WORK INSTRUCTION:
Find the line that contains "Instruction: Select Mandatory". Restate it and each following line exactly, through the end of the records.

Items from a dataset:

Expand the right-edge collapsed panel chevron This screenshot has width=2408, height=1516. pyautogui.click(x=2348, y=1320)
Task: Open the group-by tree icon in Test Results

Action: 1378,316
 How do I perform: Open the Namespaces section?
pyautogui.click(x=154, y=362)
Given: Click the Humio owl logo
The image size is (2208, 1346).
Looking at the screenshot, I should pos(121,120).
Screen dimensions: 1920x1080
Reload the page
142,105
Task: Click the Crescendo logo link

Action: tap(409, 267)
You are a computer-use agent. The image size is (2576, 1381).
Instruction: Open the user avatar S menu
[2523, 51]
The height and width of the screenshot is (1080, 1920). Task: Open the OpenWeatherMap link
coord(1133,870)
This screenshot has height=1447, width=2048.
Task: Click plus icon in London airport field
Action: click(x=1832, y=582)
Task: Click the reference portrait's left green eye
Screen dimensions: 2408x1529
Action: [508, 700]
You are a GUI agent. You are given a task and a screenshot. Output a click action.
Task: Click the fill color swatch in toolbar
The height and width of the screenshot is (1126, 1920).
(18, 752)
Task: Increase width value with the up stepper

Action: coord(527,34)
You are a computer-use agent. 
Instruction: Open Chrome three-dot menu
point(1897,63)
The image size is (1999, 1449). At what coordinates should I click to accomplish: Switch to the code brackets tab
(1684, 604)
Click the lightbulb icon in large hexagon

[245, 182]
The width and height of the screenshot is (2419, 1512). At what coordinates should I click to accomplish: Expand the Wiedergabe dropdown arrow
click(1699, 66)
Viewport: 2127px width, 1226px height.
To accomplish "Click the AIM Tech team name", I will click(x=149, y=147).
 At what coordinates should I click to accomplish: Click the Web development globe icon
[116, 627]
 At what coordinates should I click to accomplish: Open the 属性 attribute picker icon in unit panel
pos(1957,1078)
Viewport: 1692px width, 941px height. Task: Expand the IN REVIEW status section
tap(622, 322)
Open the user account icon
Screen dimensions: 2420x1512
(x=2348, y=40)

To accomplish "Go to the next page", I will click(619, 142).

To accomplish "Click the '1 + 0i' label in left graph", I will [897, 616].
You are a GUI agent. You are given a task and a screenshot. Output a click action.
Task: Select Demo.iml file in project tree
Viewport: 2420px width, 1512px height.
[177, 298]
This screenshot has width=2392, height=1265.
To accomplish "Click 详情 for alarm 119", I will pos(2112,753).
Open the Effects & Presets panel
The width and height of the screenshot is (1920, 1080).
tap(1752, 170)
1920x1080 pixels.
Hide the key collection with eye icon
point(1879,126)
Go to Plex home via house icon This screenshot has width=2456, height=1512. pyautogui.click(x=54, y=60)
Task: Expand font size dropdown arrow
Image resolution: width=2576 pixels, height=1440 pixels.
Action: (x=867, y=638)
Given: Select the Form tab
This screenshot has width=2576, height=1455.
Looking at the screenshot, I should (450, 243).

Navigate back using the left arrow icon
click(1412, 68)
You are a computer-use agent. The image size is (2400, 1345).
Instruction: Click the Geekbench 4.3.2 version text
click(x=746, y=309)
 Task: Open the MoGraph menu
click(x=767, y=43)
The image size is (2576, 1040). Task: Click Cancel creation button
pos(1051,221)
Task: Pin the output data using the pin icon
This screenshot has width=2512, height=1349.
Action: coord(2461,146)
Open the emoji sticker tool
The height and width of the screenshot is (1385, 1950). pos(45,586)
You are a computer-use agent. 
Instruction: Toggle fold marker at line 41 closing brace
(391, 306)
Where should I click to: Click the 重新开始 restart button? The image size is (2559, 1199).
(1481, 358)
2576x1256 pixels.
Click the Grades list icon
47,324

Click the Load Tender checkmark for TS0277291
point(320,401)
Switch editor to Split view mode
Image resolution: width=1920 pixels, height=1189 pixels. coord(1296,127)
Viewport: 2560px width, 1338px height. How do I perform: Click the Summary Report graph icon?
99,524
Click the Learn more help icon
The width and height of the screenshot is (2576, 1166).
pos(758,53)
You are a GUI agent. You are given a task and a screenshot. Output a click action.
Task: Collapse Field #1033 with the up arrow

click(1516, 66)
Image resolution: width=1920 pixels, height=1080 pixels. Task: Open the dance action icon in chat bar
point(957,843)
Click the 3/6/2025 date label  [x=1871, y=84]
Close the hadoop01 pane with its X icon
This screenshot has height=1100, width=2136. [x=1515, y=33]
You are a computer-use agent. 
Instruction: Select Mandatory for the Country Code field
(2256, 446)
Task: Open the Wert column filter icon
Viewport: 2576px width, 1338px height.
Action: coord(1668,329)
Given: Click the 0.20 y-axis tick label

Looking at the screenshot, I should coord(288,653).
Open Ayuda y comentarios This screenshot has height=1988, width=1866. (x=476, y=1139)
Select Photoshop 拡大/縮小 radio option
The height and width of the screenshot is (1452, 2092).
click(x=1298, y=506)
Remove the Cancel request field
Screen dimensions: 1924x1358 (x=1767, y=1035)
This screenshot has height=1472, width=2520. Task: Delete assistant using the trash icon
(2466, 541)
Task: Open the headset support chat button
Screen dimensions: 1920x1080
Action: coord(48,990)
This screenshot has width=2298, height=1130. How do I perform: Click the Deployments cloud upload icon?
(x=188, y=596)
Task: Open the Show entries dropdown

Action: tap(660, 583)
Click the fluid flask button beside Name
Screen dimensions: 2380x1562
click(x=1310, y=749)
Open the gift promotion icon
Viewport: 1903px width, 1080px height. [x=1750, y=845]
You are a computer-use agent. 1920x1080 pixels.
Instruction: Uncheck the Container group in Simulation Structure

TASK RESPONSE:
Instruction: Select Mandatory for the Country Code field
(2256, 446)
Task: Open the Wert column filter icon
Viewport: 2576px width, 1338px height.
Action: coord(1668,329)
Given: Click the 0.20 y-axis tick label

Looking at the screenshot, I should coord(288,653).
Open Ayuda y comentarios This screenshot has height=1988, width=1866. (x=476, y=1139)
Select Photoshop 拡大/縮小 radio option
The height and width of the screenshot is (1452, 2092).
click(x=1298, y=506)
Remove the Cancel request field
Screen dimensions: 1924x1358 (x=1767, y=1035)
This screenshot has height=1472, width=2520. Task: Delete assistant using the trash icon
(2466, 541)
Task: Open the headset support chat button
Screen dimensions: 1920x1080
Action: coord(48,990)
This screenshot has width=2298, height=1130. How do I perform: Click the Deployments cloud upload icon?
(x=188, y=596)
Task: Open the Show entries dropdown

Action: tap(660, 583)
Click the fluid flask button beside Name
Screen dimensions: 2380x1562
click(x=1310, y=749)
Open the gift promotion icon
Viewport: 1903px width, 1080px height. [x=1750, y=845]
You are a computer-use agent. 1920x1080 pixels.
Instruction: Uncheck the Container group in Simulation Structure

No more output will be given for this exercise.